Clinical Notes

The writing of daily clinical notes – An example.

Provisional Diagnosis: DM, HPT, Acute STEMI

Day1: Pt was given Tenectaplase. Responded well – reperfusion successful. Vital signs BP 120/76mm Hg. Pulse regular 75/min. No signs of cardiac failure. Diabetic control not good – monitoring shows frequently above 10mmol/L. Blood urea noted to be high but serum creatinine normal - ? due to prerenal AKI. Urine output to be monitored.

Day 2: Pain free. No complaints. BP and pulse remain normal. No signs of heart failure. Urine output good. RP report awaited. Changes made to his diabetic treatment – His OHA has been stopped and he is on biphasic insulin twice daily. Capillary blood glucose at 6am was 8.2mmol/L. ECG today – no new changes.

Day 3: Pt has fever. Temp 38 deg C. Has cough and minimal sputum. Few creps detected in left lung posteriorly - ? pneumonia. ECG no new changes. Pulse BP stable. Diabetic control satisfactory. X-ray chest will be taken today. Renal profile is normal – urea back to normal.

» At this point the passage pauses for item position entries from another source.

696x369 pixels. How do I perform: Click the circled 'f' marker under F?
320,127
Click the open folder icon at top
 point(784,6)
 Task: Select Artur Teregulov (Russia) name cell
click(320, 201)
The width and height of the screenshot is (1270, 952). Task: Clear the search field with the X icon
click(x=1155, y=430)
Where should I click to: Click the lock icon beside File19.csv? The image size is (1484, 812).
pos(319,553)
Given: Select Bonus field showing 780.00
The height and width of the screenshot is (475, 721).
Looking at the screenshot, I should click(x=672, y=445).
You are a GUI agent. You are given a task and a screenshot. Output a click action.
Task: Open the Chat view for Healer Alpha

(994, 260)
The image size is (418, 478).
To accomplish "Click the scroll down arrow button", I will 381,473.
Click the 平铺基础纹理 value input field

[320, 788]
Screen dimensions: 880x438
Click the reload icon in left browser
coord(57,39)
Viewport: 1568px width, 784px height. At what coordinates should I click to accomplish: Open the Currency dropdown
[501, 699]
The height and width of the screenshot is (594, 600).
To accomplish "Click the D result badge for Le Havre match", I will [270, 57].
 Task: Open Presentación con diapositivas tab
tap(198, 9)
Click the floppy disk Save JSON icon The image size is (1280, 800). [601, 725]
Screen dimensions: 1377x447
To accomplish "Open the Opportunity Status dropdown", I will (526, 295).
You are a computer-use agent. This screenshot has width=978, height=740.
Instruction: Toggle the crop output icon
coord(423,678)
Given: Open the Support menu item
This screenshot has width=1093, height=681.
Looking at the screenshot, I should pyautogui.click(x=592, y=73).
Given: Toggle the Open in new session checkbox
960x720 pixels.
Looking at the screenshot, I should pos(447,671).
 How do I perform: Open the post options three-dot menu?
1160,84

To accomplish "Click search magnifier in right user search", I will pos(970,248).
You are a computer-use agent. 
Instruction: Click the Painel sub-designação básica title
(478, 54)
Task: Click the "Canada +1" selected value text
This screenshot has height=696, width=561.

Day 4: He has pneumonia – x-ray chest showed opacity in the left lung. Treating empirically with Augmentin. Temperature settling. Cardiac condition stable. BP, Pulse ok. Metformin restarted for diabetes. Insulin being continued.

Day 5: Pt feels well. Afebrile. Cough less. Chest auscultation less creps now. No evidence of heart failure. Pulse 68/min. BP 130/78mm Hg. Will be discharged today. ECG to be seen before discharge. Last plasma glucose 7.8mmol/L (before breakfast).